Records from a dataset

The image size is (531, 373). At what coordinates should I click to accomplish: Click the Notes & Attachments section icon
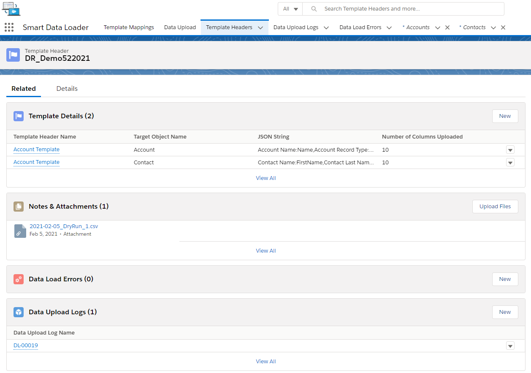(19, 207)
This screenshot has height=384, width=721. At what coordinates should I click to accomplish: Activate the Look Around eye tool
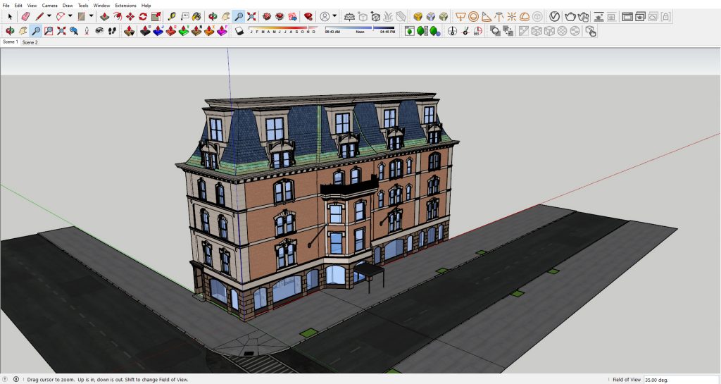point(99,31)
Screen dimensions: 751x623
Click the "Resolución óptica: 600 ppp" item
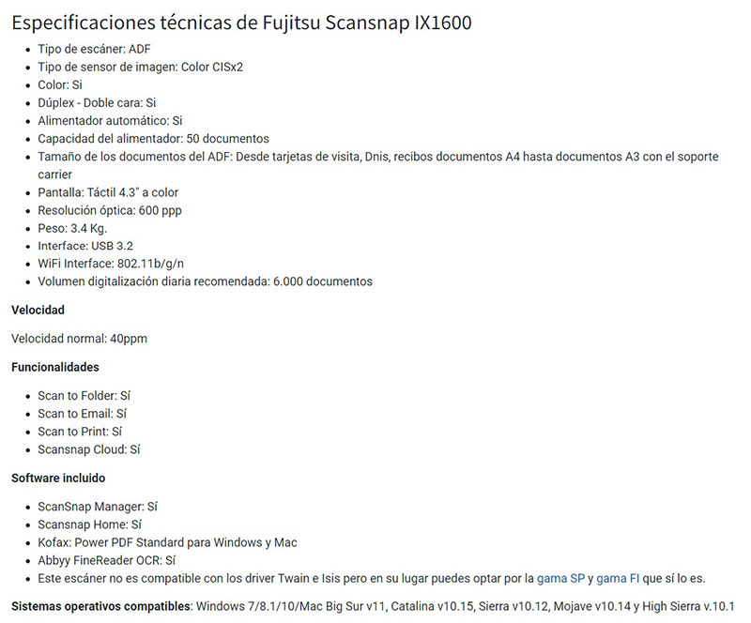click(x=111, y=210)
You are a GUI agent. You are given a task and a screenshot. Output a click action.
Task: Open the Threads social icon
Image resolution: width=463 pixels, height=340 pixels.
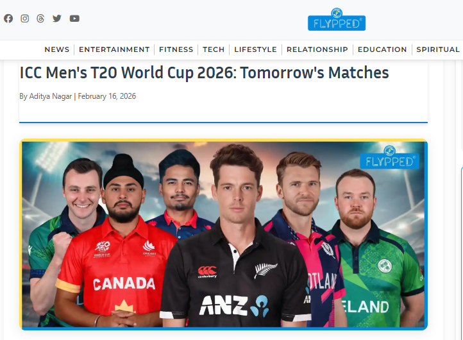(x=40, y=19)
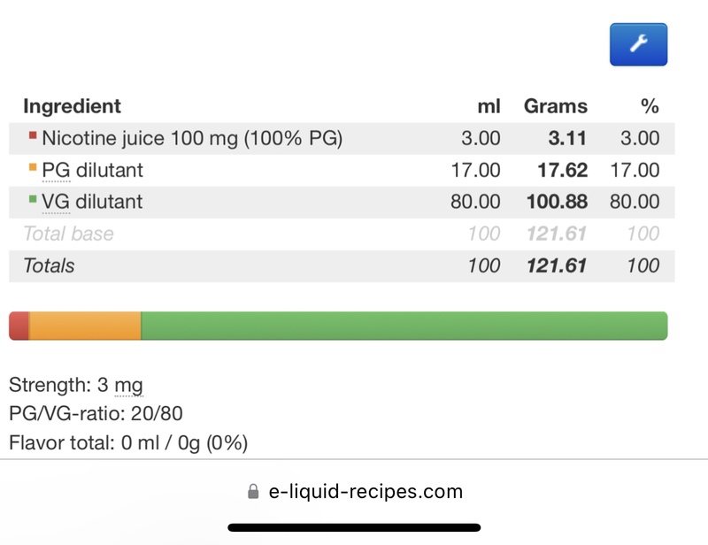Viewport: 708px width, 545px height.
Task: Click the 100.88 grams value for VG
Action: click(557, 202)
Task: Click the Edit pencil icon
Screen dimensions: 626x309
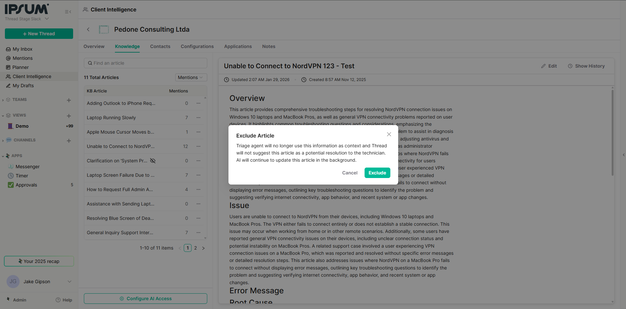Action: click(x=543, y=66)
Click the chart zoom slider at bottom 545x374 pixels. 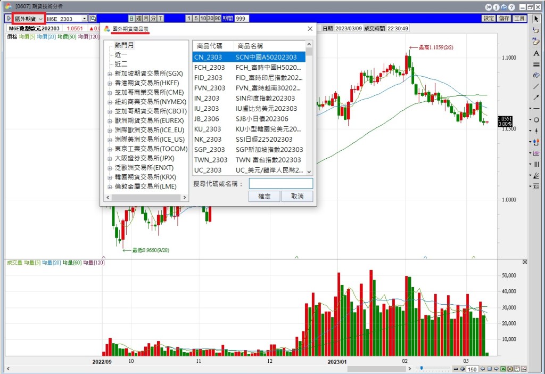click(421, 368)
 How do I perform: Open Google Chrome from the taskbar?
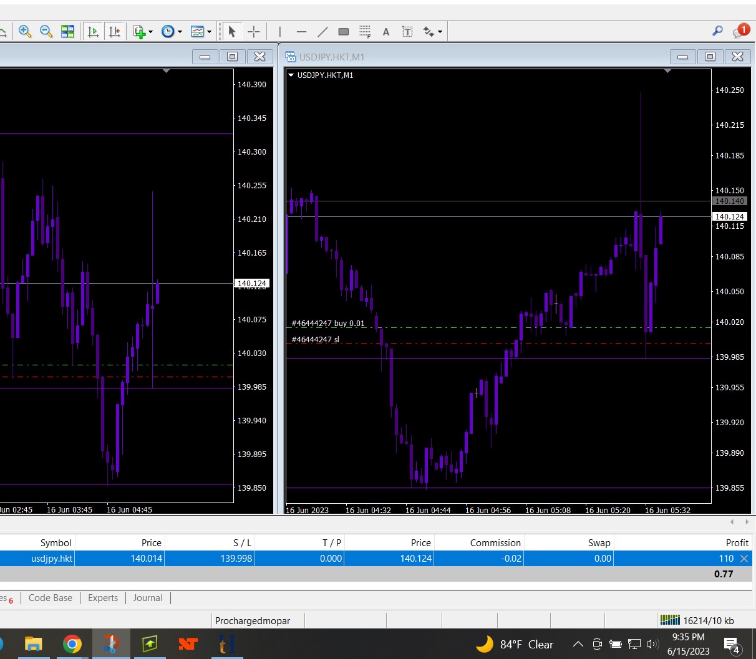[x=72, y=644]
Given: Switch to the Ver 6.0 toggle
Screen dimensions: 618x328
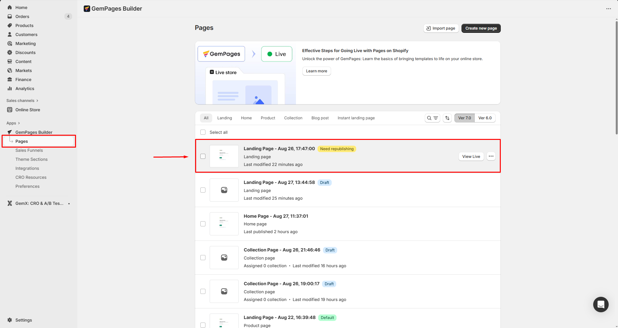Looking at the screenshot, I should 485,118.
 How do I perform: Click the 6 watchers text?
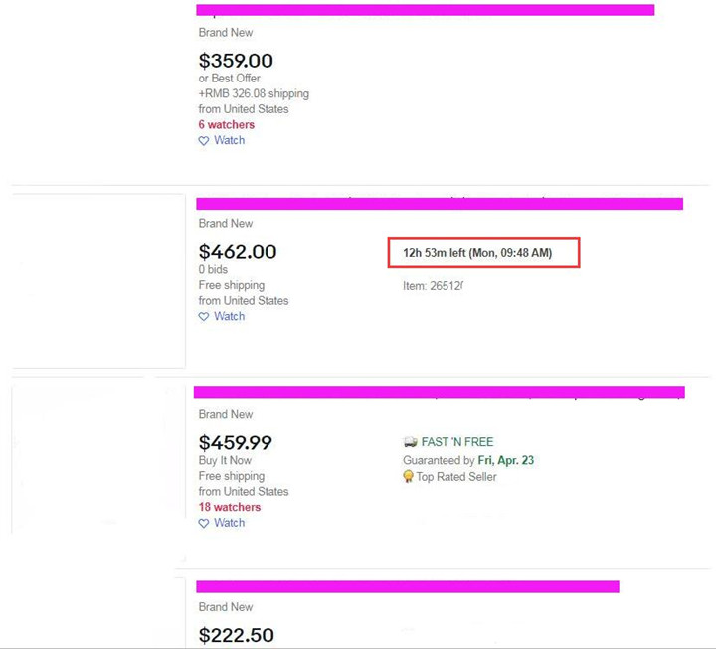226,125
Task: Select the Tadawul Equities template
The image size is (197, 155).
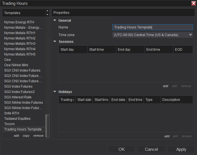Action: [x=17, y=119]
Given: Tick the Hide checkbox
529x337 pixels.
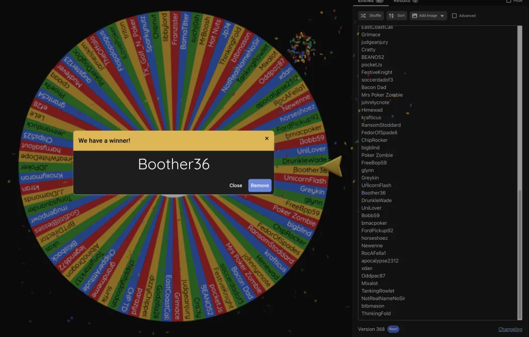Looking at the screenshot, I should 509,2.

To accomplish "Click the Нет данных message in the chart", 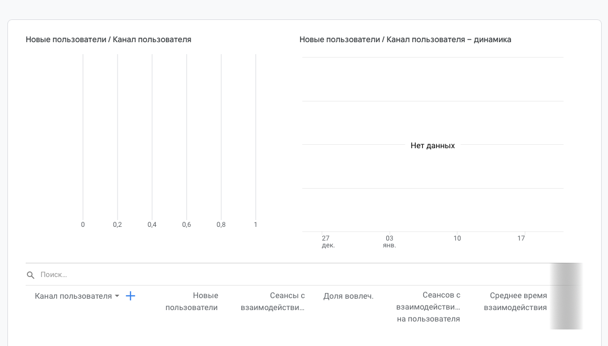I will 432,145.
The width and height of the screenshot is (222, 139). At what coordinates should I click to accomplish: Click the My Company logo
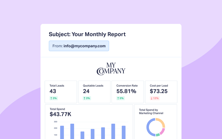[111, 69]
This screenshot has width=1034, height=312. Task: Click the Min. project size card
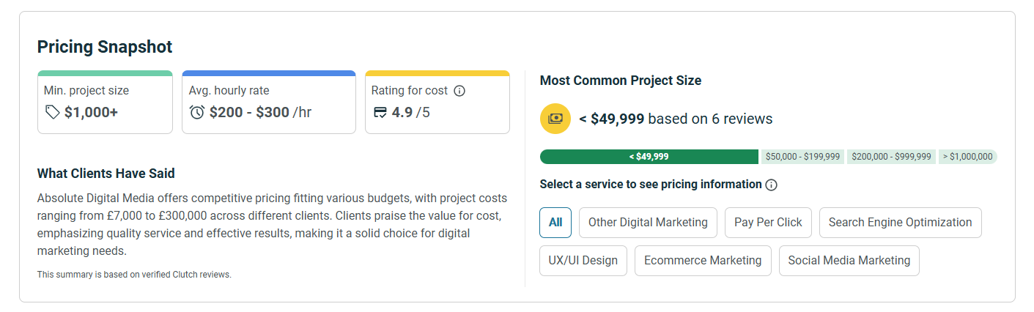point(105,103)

| YOUR INSTRUCTIONS |
Exactly the lines from the one that contains "The width and" through the final line of the records above are needed, given again word for word, with every picture left out.

| TASK RESPONSE |
The width and height of the screenshot is (222, 139). At what coordinates should I click to accomplish: Click the My Company logo
[111, 69]
This screenshot has width=1034, height=312. Task: Click the Min. project size card
point(105,103)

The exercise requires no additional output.